The oomycete Aphanomyces astaci is the etiologic agent of crayfish plague, a disease that has seriously impacted the populations of European native crayfish species. The introduction of non-indigenous crayfish of North American origin and their wide distribution across Europe have largely contributed to spread of crayfish plague in areas populated by indigenous crayfish. Tracking A. astaci genotypes may thus be a useful tool for investigating the natural history of crayfish plague in its European range, as well as the sources and introduction pathways of the pathogen. In this study, we describe the development of real-time PCR TaqMan assays aiming to distinguish the five genotype groups of A. astaci (A–E) previously defined by their distinct RAPD patterns.

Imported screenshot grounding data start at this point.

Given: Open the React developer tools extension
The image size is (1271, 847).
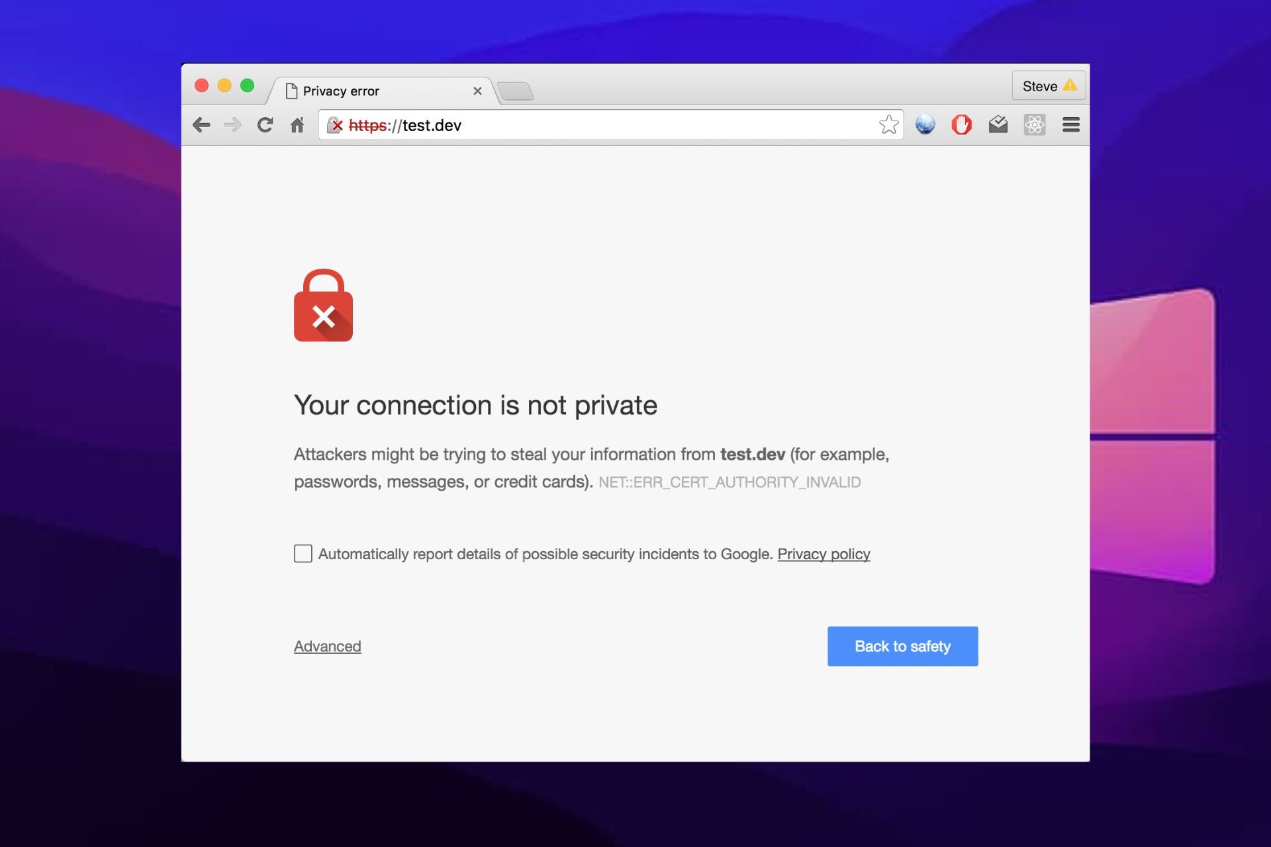Looking at the screenshot, I should [1034, 124].
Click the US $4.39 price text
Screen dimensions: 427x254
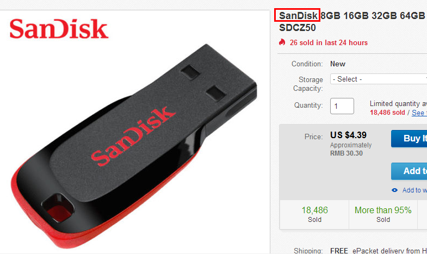click(348, 135)
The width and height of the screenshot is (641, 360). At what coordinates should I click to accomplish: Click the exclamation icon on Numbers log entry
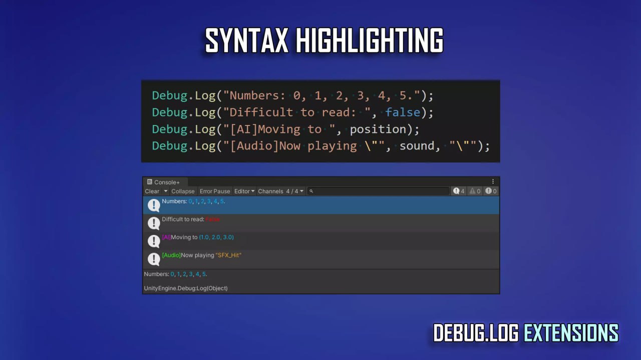(154, 205)
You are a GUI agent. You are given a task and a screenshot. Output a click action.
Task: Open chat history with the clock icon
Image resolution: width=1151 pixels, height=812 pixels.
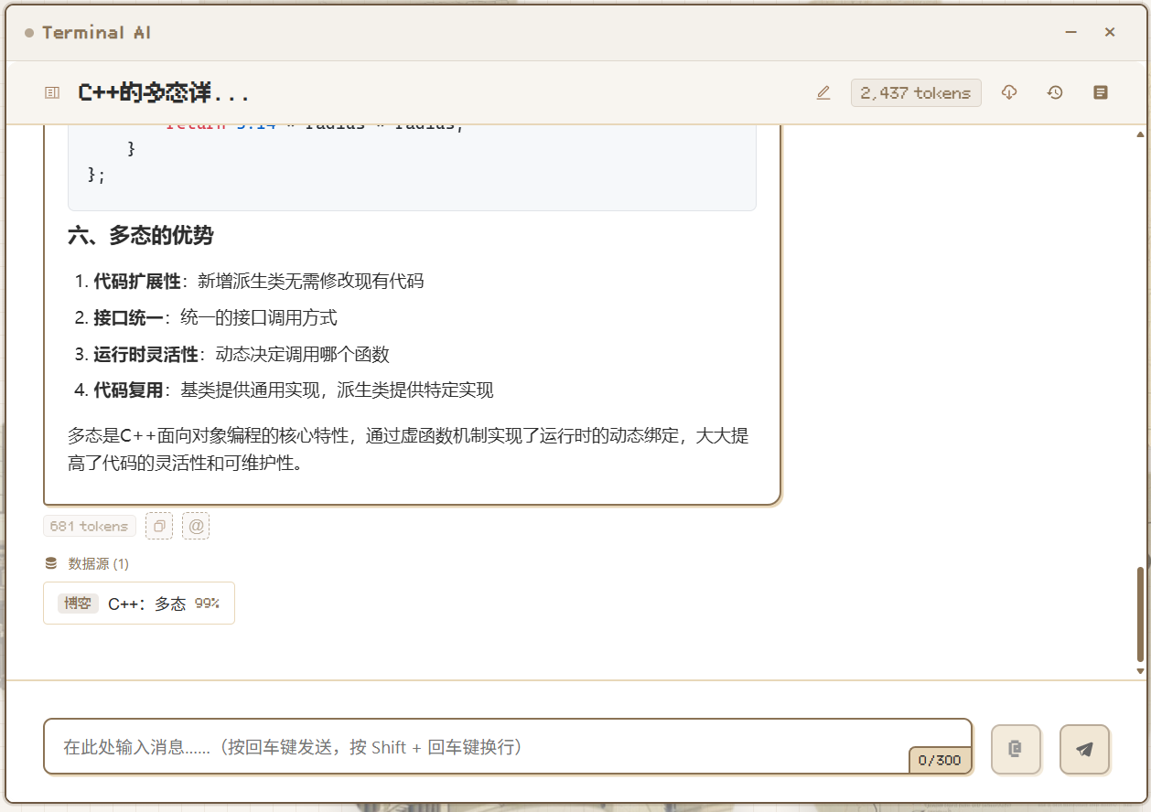pos(1055,92)
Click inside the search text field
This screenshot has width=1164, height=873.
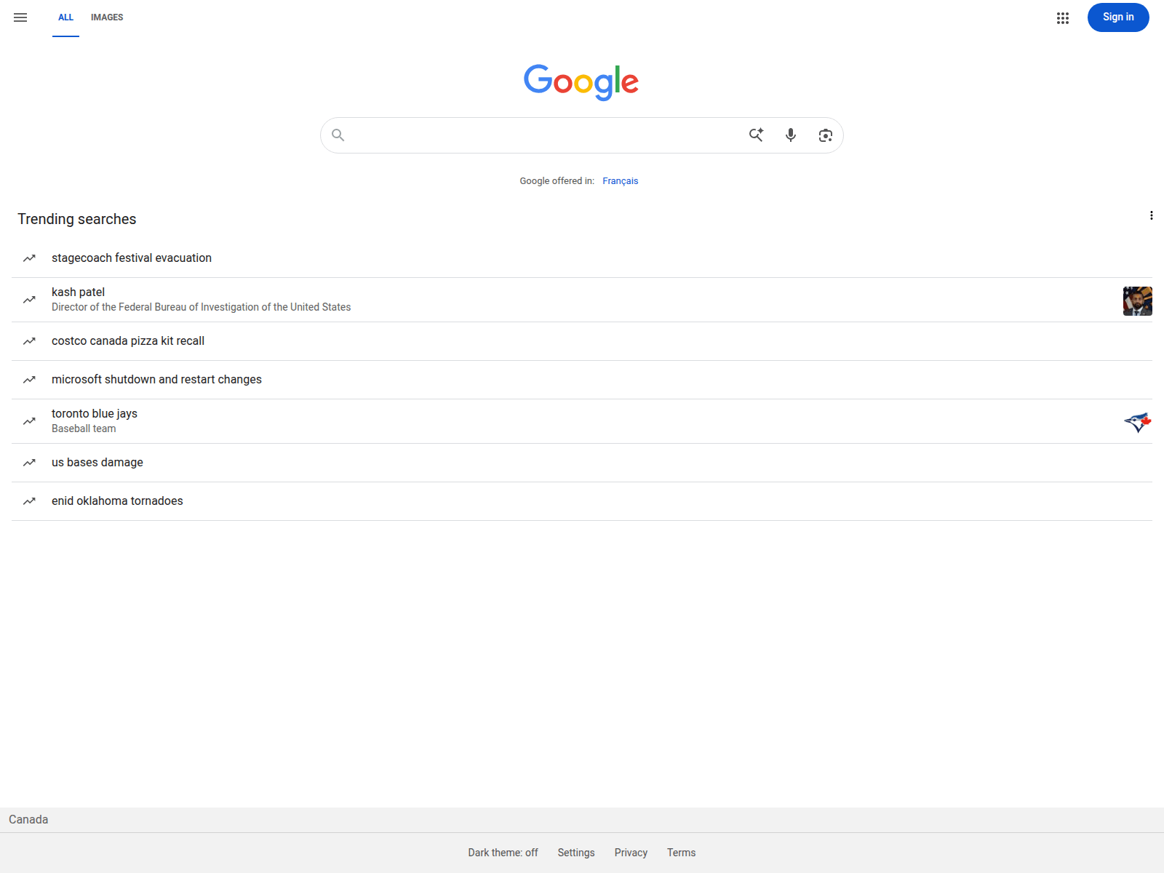click(x=546, y=135)
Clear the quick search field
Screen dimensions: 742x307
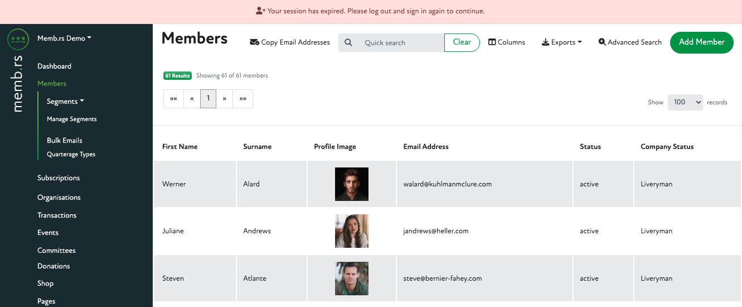click(x=462, y=42)

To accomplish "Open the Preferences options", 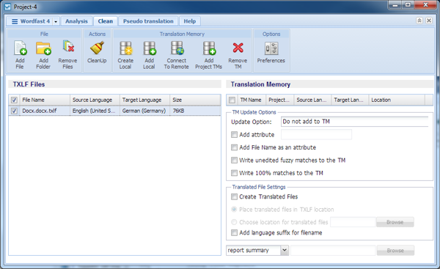I will 271,49.
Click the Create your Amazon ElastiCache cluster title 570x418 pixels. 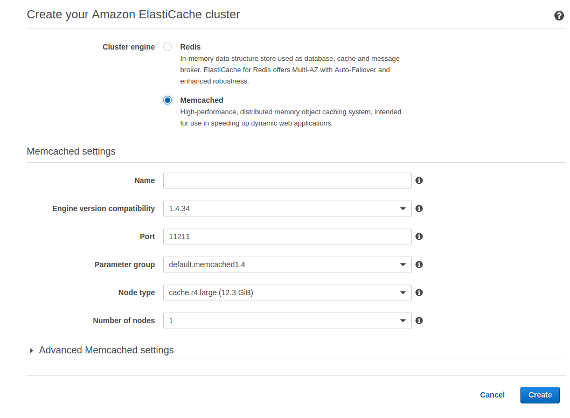coord(133,15)
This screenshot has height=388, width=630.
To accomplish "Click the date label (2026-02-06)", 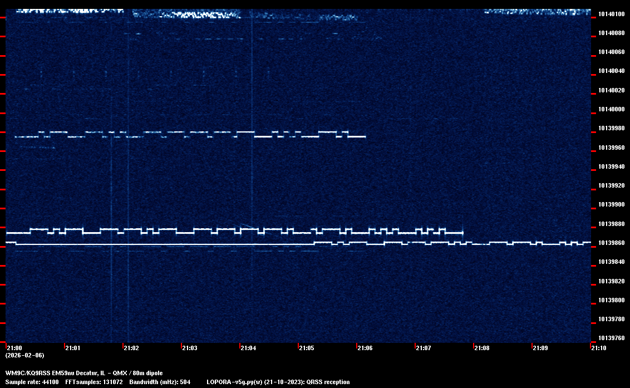I will tap(24, 355).
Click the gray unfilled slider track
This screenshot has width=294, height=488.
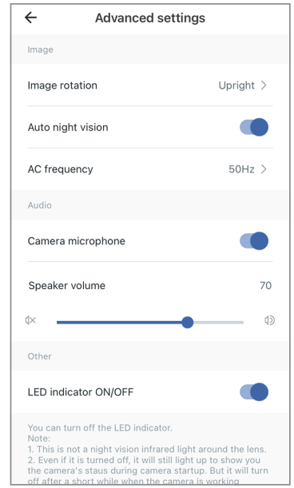tap(218, 322)
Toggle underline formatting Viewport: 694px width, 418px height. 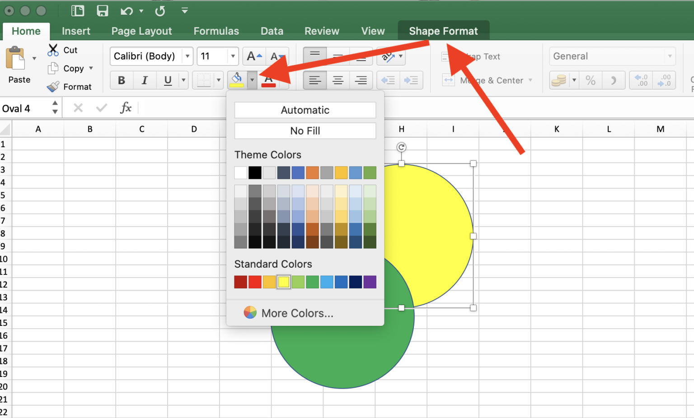(x=167, y=80)
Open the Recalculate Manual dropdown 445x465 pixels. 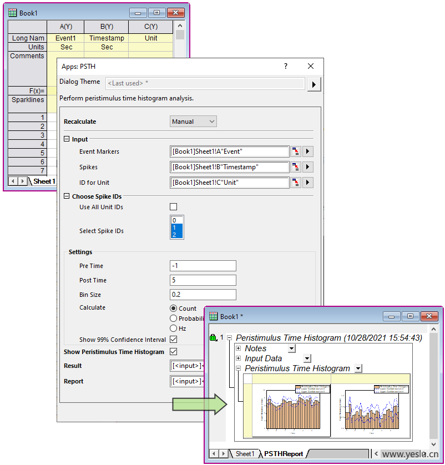coord(193,122)
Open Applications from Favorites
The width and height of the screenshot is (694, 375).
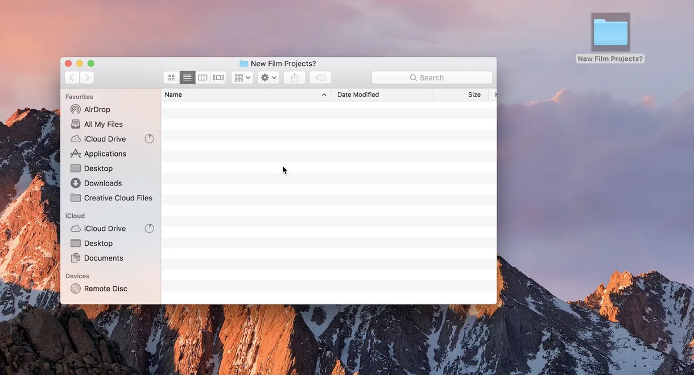pyautogui.click(x=105, y=154)
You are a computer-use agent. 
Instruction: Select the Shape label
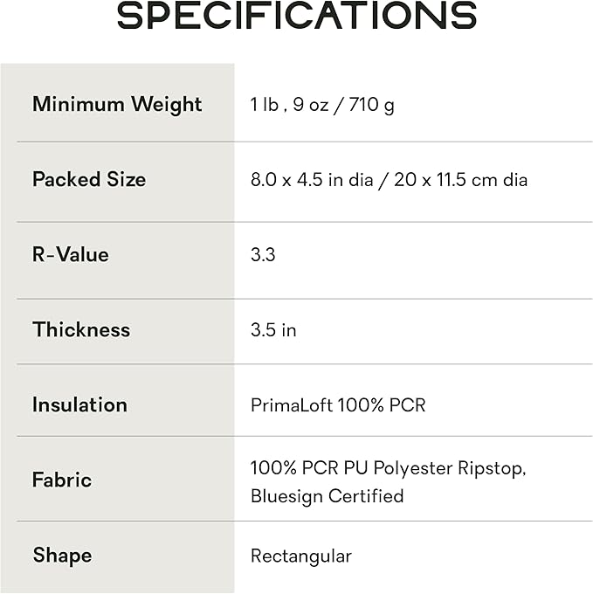click(x=62, y=556)
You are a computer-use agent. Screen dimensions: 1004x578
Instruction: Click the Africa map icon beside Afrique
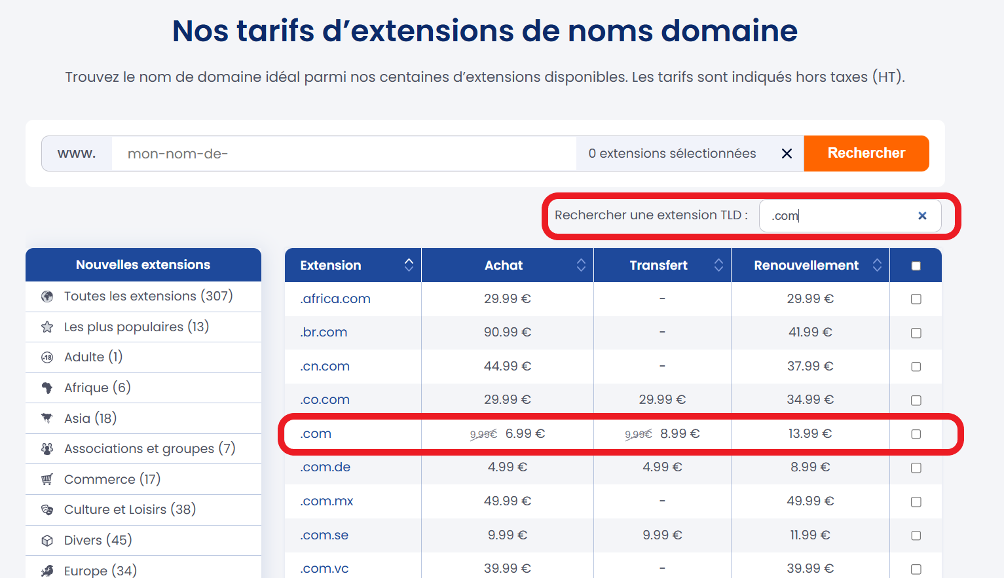46,388
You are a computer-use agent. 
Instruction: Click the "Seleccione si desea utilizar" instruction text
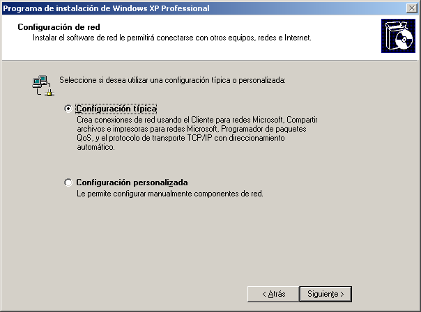[x=172, y=81]
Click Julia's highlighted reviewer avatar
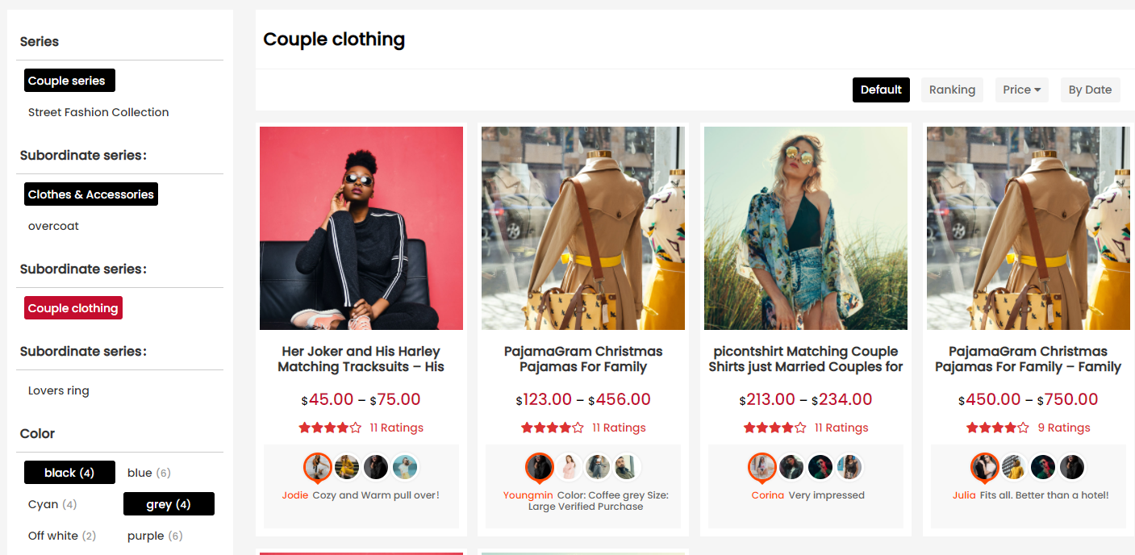Image resolution: width=1135 pixels, height=555 pixels. tap(984, 467)
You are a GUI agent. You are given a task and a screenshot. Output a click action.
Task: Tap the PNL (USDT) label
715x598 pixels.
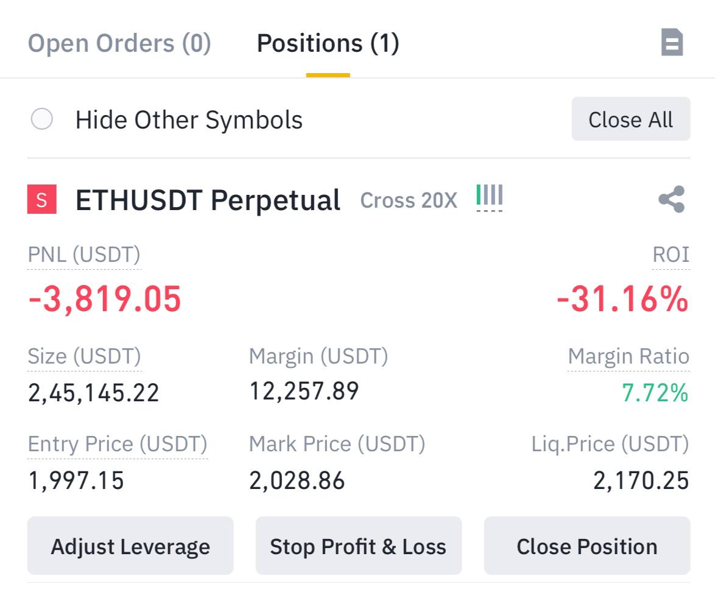tap(84, 255)
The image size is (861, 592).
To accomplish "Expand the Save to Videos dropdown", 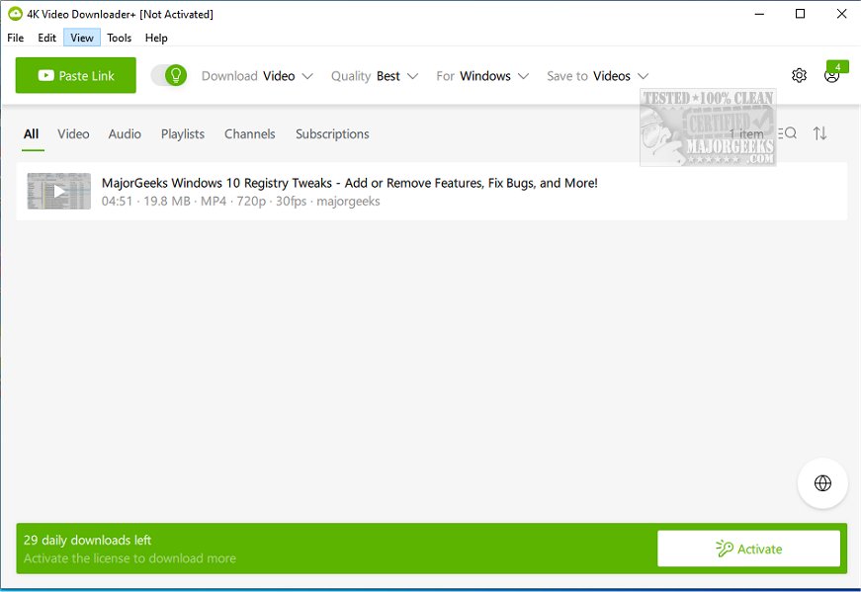I will tap(597, 75).
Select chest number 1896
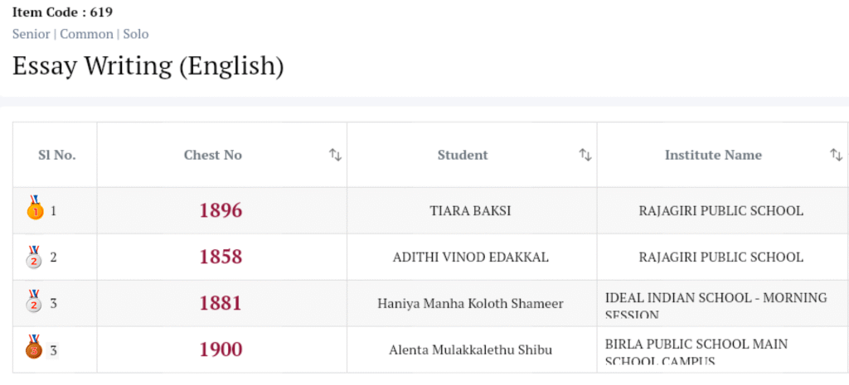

The method was evaluated using DNA extracts from pure A. astaci cultures representing the known genotype groups, and from A. astaci-positive crayfish clinical samples collected mostly during crayfish plague outbreaks that recently occurred in Central Italy and Czechia. The assays do not cross-react with each other, and those targeting genotype groups A, B, D, and E seem sufficiently specific to genotype the pathogen from infected crayfish in the areas invaded by A. astaci (particularly Europe). The unusual A. astaci genotype “SSR-Up” documented from crayfish plague outbreaks in Czechia and chronically infected Pontastacus leptodactylus in the Danube is detected by the group B real-time PCR. The assay originally developed to detect group C (one not yet documented from crayfish plague outbreaks) showed cross-reactivity with Aphanomyces fennicus; the A. astaci genotype “rust1” described in the United States from Faxonius rusticus is detected by that assay as well. Analyses of additional markers (such as sequencing of the nuclear internal transcribed spacer or mitochondrial ribosomal subunits) may complement such cases when the real-time PCR-based genotyping is not conclusive. Despite some limitations, the method is a robust tool for fast genotyping of A. astaci genotype groups common in Europe, both during crayfish plague outbreaks and in latent infections.